Policies and Procedures
Behavior
I recognize the need to set reasonable and appropriate limits to help manage the behavior of children in my care. I expect all children in my care to follow my simple house rules.
These are;
“Be kind, be helpful, listen to each other, use please and thank you, take care of everyone’s things, ask for help.”
By providing a happy, safe environment, the children in my care will be encouraged to develop social skills to help them be accepted and welcomed into society as they grow up.
I endorse positive discipline as a more effective way of setting boundaries for children, for example, distraction or alternative choices.
I keep up to date with behavior management issues and relevant legislation by taking regular training and by reading relevant publications.
I do not, and will not under any circumstances, administer physical or any other form of punishment with the intention of causing pain or discomfort, nor will I use any kind of humiliating or hurtful treatment to any child in my care, nor will I threaten to do so.

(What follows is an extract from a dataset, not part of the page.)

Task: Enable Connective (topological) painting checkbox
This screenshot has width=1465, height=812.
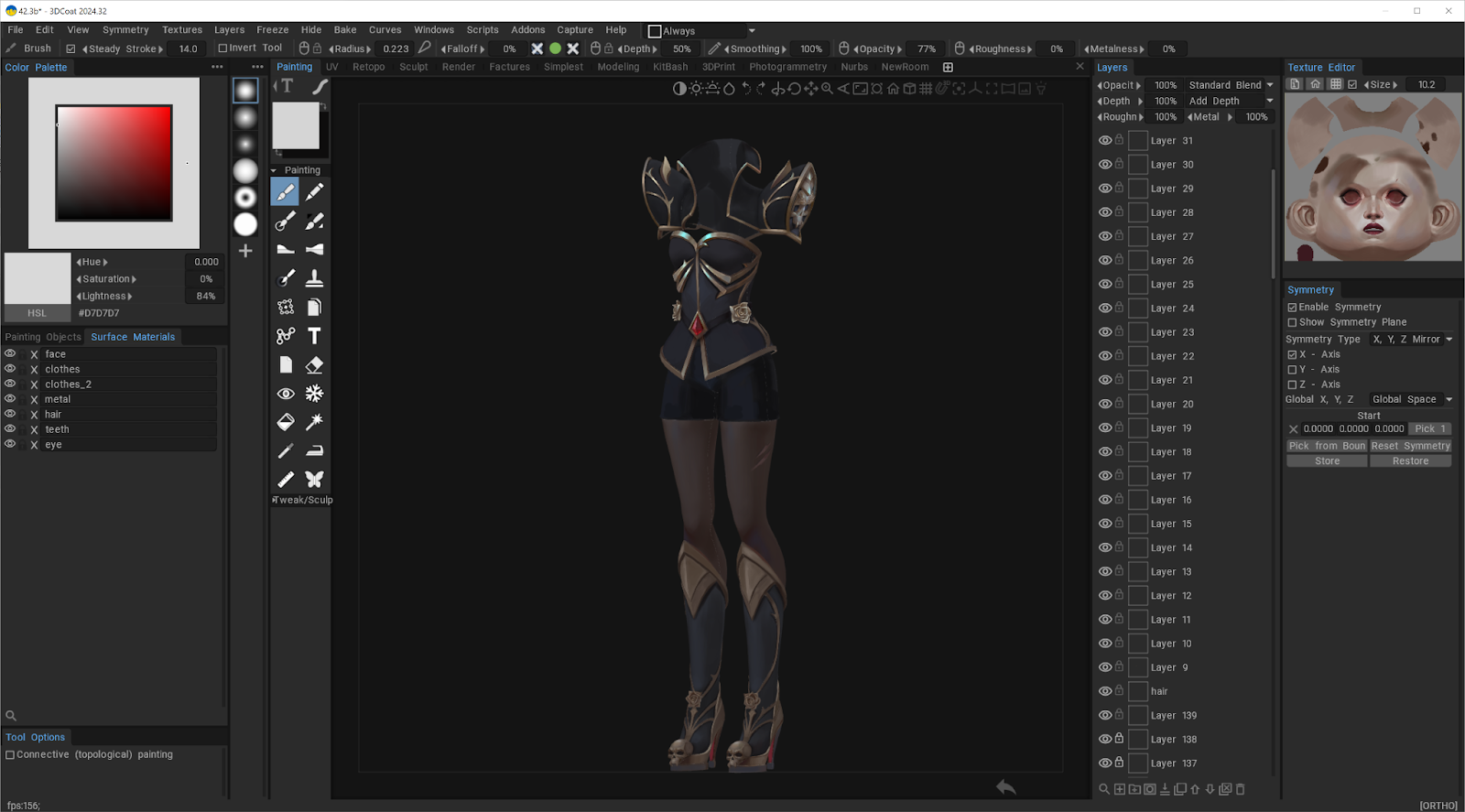Action: click(x=10, y=755)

Wherever possible I try to meet parents/carers requests for the care of their children.
I expect parents/carers to inform me of any changes in the child’s home circumstances, care arrangements or any other change which may affect the child’s behavior such as a new baby, parents/carers separation, divorce, a new partner or any bereavement. All information shared will be kept confidential unless there appears to be a child protection issue.
I work together with parents/carers to make sure there is consistency in the way their children are cared for. A consistent approach will benefit your child’s welfare and helps ensure strong and secure bonds, both in my setting and at home.

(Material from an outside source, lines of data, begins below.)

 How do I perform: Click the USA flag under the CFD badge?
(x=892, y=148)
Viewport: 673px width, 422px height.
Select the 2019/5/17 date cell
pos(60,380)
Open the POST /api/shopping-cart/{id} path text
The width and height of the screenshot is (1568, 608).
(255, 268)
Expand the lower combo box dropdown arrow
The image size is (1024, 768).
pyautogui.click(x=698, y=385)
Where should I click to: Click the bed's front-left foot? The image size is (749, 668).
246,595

I retain the right to terminate a contract if parents refuse to work consistently to tackle any issues that may arise.
I will only intervene physically, possibly restraining a child, in order to prevent an accident, such as a child running into the road, or to prevent injury or damage to that child, or to another child in my care.

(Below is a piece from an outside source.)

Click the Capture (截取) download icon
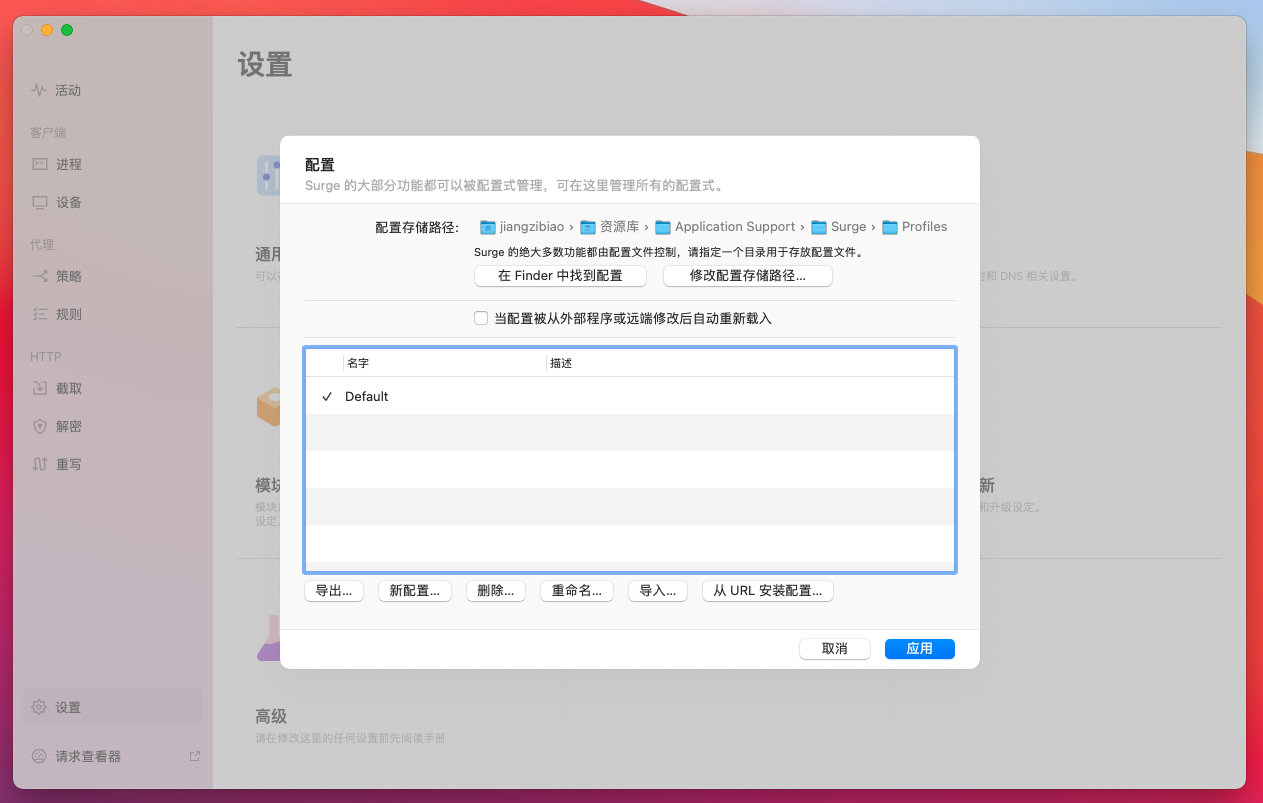 pyautogui.click(x=40, y=388)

All significant incidents are recorded in an incident book and will be shared and discussed with the parents/carers of the child concerned so that together we can work to resolve any behavioral issues.
Occasionally children will have difficulty learning to deal with their emotions and feelings and this is a normal part of child development. I will acknowledge these feelings and try to help children to find constructive solutions in liaison with their parents/carers.
I use distracting, diverting and re-directing children’s activities and attention, as a way of discouraging unwanted behavior.
I encourage responsibility by talking to children about their choices and the possible consequences.
I aim to be firm and consistent so that children know, and feel secure within the boundaries I set.
I will respond positively to children who constantly seek attention or are disruptive.
I will help children maintain their self-esteem by demonstrating that I only disapprove of their negative behaviour/choices, and not of the child themselves, and by using praise and positive language.
I will only use a time-out method of discipline where other methods have failed and in situations where I feel that the child would benefit from some quiet time to calm down and process information away from a noisy or busy environment.
I encourage good behavior by setting a good example and by giving praise, both directly to the child and in front of the child’s parents/carers.
I follow the house rules closely. I expect anyone coming into the setting to follow the house rules, even parents/carers. I believe that children learn best by following positive role models.
I reserve the right to cancel a contract with immediate effect if parents/carers do not follow my house rules.
I always try to explain my reasons for stopping certain behaviors or actions.
My expectations are flexible and realistic, and are adjusted to the age, level of understanding, maturity and stage of development of the child.